I suspect the honest answers to both so far in your life is “few to zero.” Here’s hoping that can change.
I’m not trying to be hostile, but can you understand that the schism between firearms owners and other begins with you and others like you ? As long as you carry that attitude, the only place I’m likely to even communicate with you is here in anonymity land. And then only because I think there’s a chance you might realize that you, yourself, don’t exactly come across as (to paraphrase lending yourself to introspection.
What’s really important about this is that you recognize how that schism comes about. Most firearms owners are eager to share their hobby with others, even as are philatelists, art collectors, tea-cozy collectors, and others. It can even get annoying.
What turns us off is the barely-restrained or unrestrained contempt, condescencion, and stereotyping we undergo universally in the popular culture. Try telling a bunch of college professors in a liberal arts school that you hunt and enjoy shooting. It led me to create one of my tee-shirts — “Instant pariah, just add gun-ownership.”
This firearms enthusiast is not “Bubba,” doesn’t know any “Bubbas,” and has seldom met a “Bubba.” Which might let you know how rare Bubba is outside perhaps a few specific circles.
And if you think that’s because I’ve led a parochial life, you’re so very wrong. I was raised in the NE USA, lived for years in the deep South, spents several more years in the western USA, and have traveled internationally for business. As a former firearms instructor and competitive shooter, I suspect I met more “Gun people” face to face than most others will see on television and the movies. I have a doctorate, as does my “Gun people” wife (who’s working on her second).
1. If you own a firearm already, taking some measure of preparedness to use that arm in self-defense is an intelligent act of preparation, for certainl values of “taking some measure.” This is why many firearms owners who did not purchase a firearm for protection nonetheless take some steps to be able to use it in case it becomes needed.
2. As I have told various people in the past (some of whom have REALLY annoyed me with their attitudes), mankind has achieved primacy over the animals in large part thru preparation. Through the ability to recognize not only current threats but possible future ones, and by taking steps to eliminate or mitigate the effects of those threats. This philosophy in my case is why I carry a jump kit (think “first aid” — I’m a former paramedic), a flashlight, and a fire-extinguisher in my car.
It’s why I have smoke-detectors on each level of my house, and 2 CO detectors as well. It’s why I do 45 minutes of exercise each morning and several nights per week. To fail to prepare for credible adverse events is to accept personal extinction with the uncomprehending docility of a bovine (another T-shirt). And we each have our own definition of “credible.”

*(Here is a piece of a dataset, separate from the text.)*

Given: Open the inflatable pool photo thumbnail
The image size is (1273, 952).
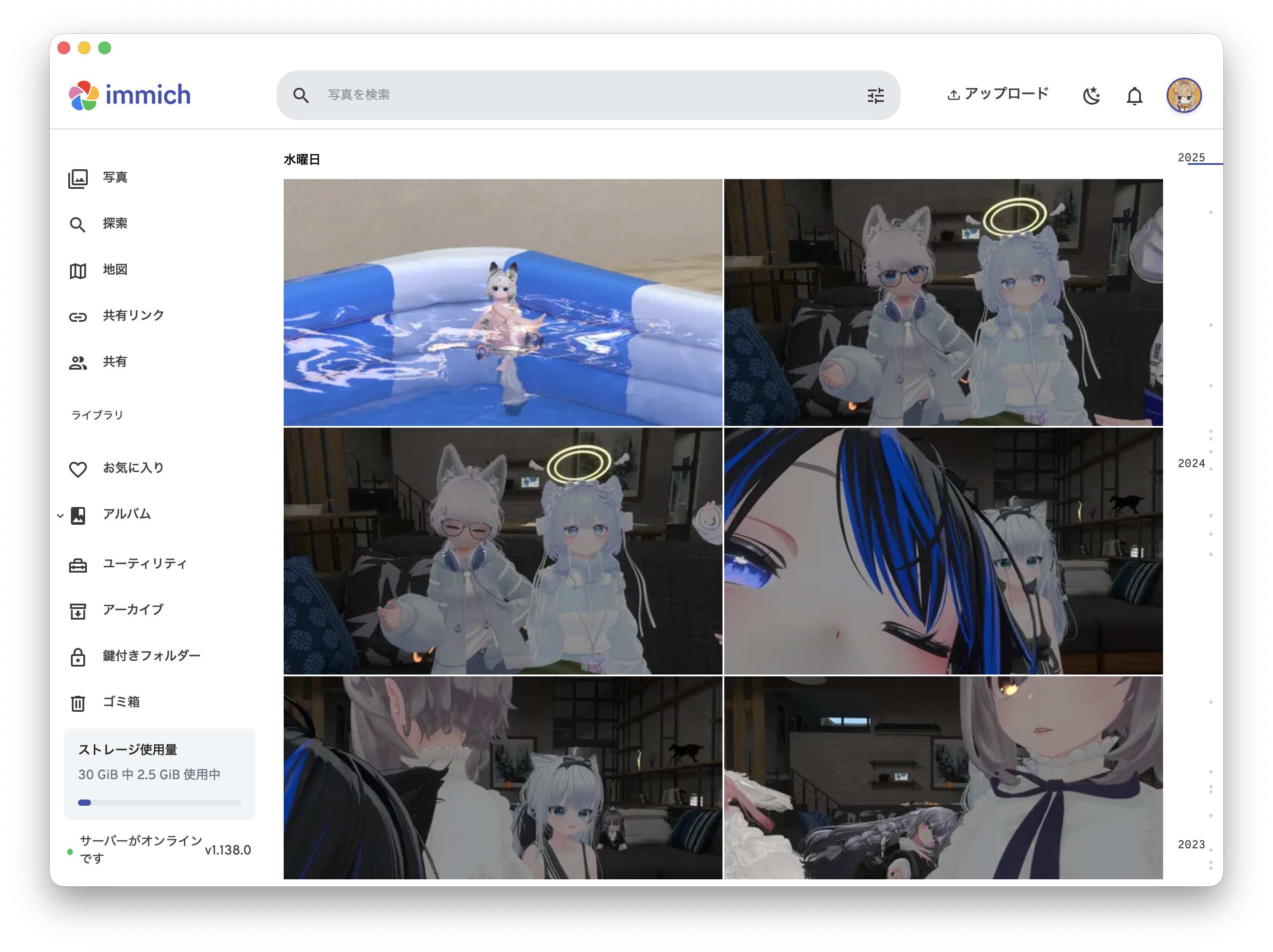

3. In my experience with hundreds of “gun people” over the years, I am not at all atypical — because there IS no “typical.” I have shot alongside or taught police officers (well, I was an instructor trainer), doctors, lawyers, teachers, housewives, teens, etc. Some have had a 9th-grade education, others are PhDs and MDs. One drove a beat-up pickup truck, another a Maserati. What I learned is “make no assumption who might come to class or show up on the range.”